Frank Licata and Lupe Licata wrote that the Simmons firm couldn’t represent them, “because we have never signed anything with them, nor have we asked them to represent us.”
“Republic cannot throw a few dollars at homeowners and then proceed to stink them out,” they wrote.
Sharon Bishop wrote, “I am really concerned that this lawsuit was settled and we had to sign claim forms before they are going to open the trench which will be bad because of the extra stench and possible radiation coming from it.”
An adjacent landfill holds radioactive waste.
Bishop wrote, “I feel they settled so no one would be able to make any other claims against them.”
David Blackwell wrote, “How anybody can call giving up your health rights a proper thing to do is beyond me.”
Martha Watson of Bridgeton disagreed with the settlement, “because the issues with health and property concerns related to the landfill have not been resolved.”
Thomas Olmsted and Jill Olmsted wrote, “We will not agree to a settlement that allows unjust treatment to me or other members of our community.”
They wrote that the attorneys were being compensated at an unmerited rate compared to the small amount of damages they would receive.
“We feel that the attorneys representing us are underestimating the strong liability case against the defendant and that the proposed fee may be unduly influencing their willingness to further litigate this matter,” they wrote.
Joseph Smith and Deanna Smith wrote that they felt they should be compensated for more money.

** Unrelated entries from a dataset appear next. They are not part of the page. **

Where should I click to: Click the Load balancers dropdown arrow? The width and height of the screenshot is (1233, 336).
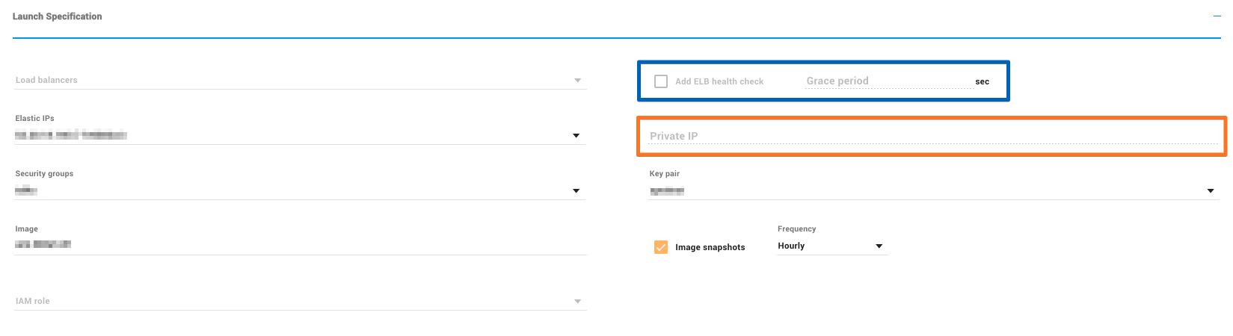pyautogui.click(x=577, y=81)
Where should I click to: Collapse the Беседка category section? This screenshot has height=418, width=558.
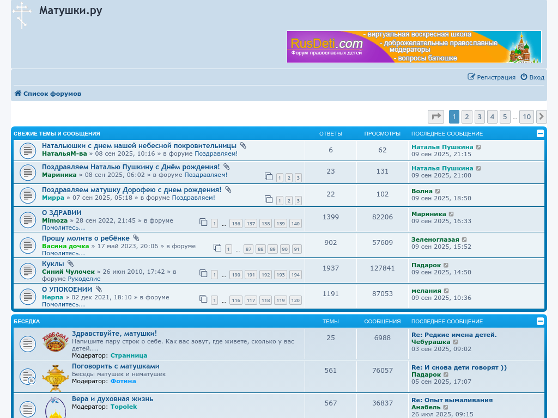pos(540,321)
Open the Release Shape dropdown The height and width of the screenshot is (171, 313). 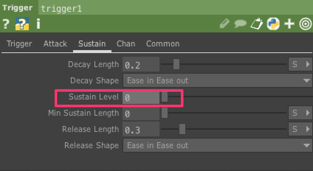pos(218,146)
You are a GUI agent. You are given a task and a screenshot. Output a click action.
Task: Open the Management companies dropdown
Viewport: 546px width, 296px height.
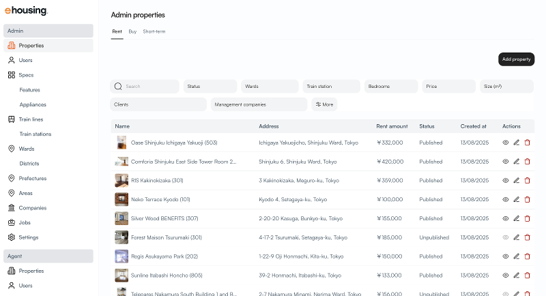(x=259, y=104)
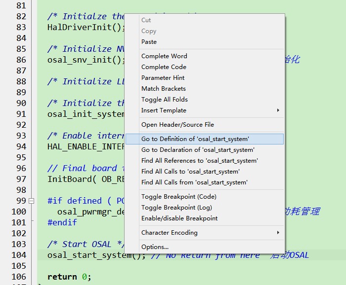Screen dimensions: 346x285
Task: Select Match Brackets
Action: point(205,88)
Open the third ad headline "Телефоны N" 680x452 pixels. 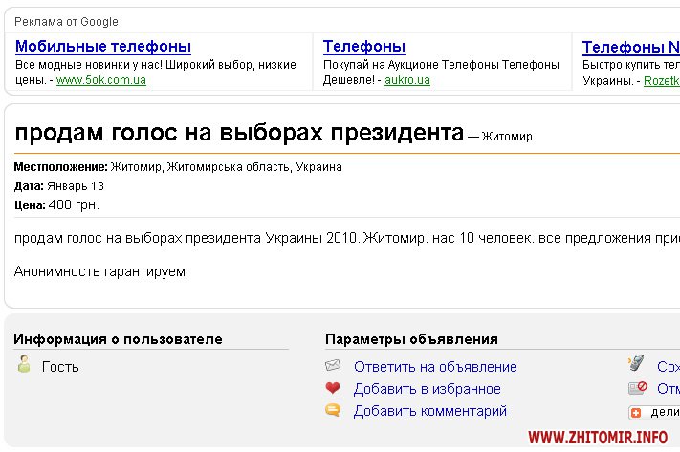[630, 47]
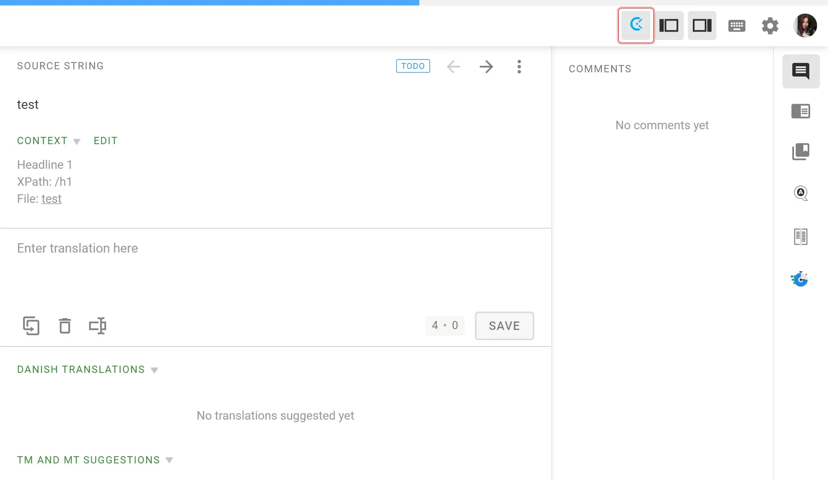Click the Edit context link
This screenshot has width=828, height=480.
click(x=105, y=141)
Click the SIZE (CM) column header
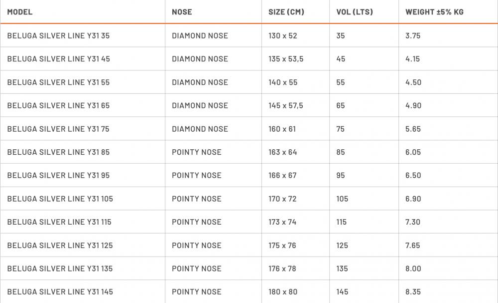498x303 pixels. point(286,11)
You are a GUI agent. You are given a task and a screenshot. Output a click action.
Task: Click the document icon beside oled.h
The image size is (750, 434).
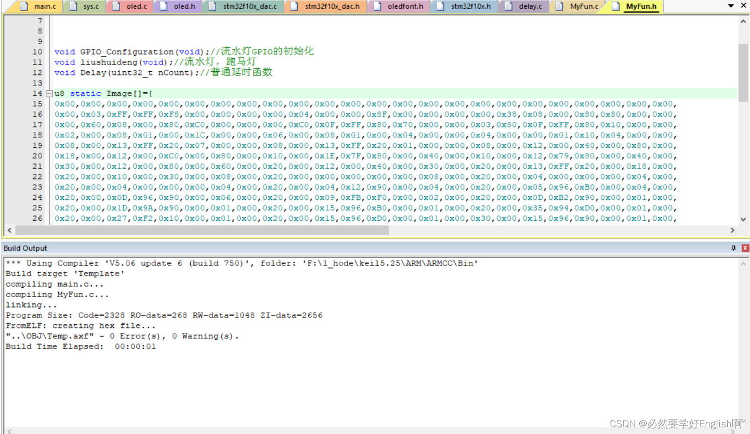(162, 6)
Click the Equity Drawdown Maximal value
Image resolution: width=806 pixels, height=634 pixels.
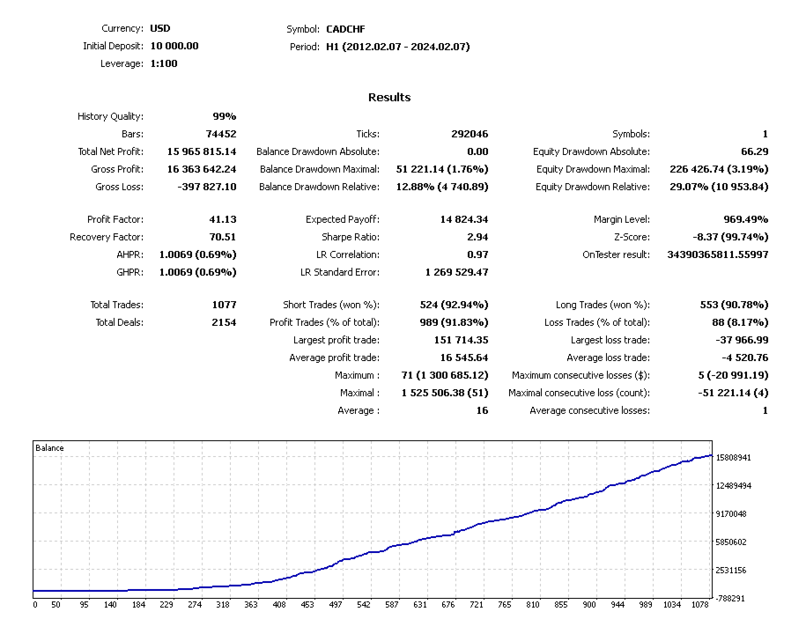click(719, 169)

They wrote that they had their house on the market and felt that the landfill odor and its reputation brought negative attention to the neighborhood.
Geraldine Zoll, Mitchell Vardeman and Heather Bernardon each signed a statement that, “The property values have dropped and no one would ever buy here if I wanted to sell. $5,000 is an insult!”
Twelve neighbors signed a statement claiming the settlement betrayed them.
“The settlement is great for the defendant because it releases a multitude of claims with the potential of monetary damages,” it stated.
“The settlement is great for the class counsel because it receives overwhelming compensation.”
John James retained lawyer Daniel Finney, who argued that the release was vague, confusing and misleading as to what claims survive the settlement.
He wrote that counsel on both sides made statements that contradict the release.
In response to the objections, the parties deleted from the release a statement that there are no known substantial radioactive emissions from the landfill.
They added a sentence allowing recovery for radiation contamination of property.
In July 2014, Phillips moved for an award of $1,154,984.86 in fees, $251,147.21 in expenses, and $15,000 each for six class representatives.
He wrote that 947 individuals chose to participate, a rate of 76 percent.
He wrote that 194 essentially opted out by not responding, 80 affirmatively opted out, and 23 objected.
In August 2014, Mummert overruled all objections and entered final judgment.
He ordered Republic Services to distribute $3,323,576.36 to class members and $90,000 to the class representatives.
He ruled that class counsel could retain $1,192,281 as their fee and $253,266.64 as cost reimbursement.
In November 2014, Simmons gave Koster $25,000.
Simmons gave Koster $50,000 in June 2015, and $50,000 last September.
This June, Simmons gave Koster $50,000.
Koster’s landfill suit took a detour last year, when Republic Services removed it to U.S. district court.
Republic Services claimed an amended complaint and expert reports implicated federal interests, but District Judge Ronnie White disagreed.
In April, he remanded the case to the county court.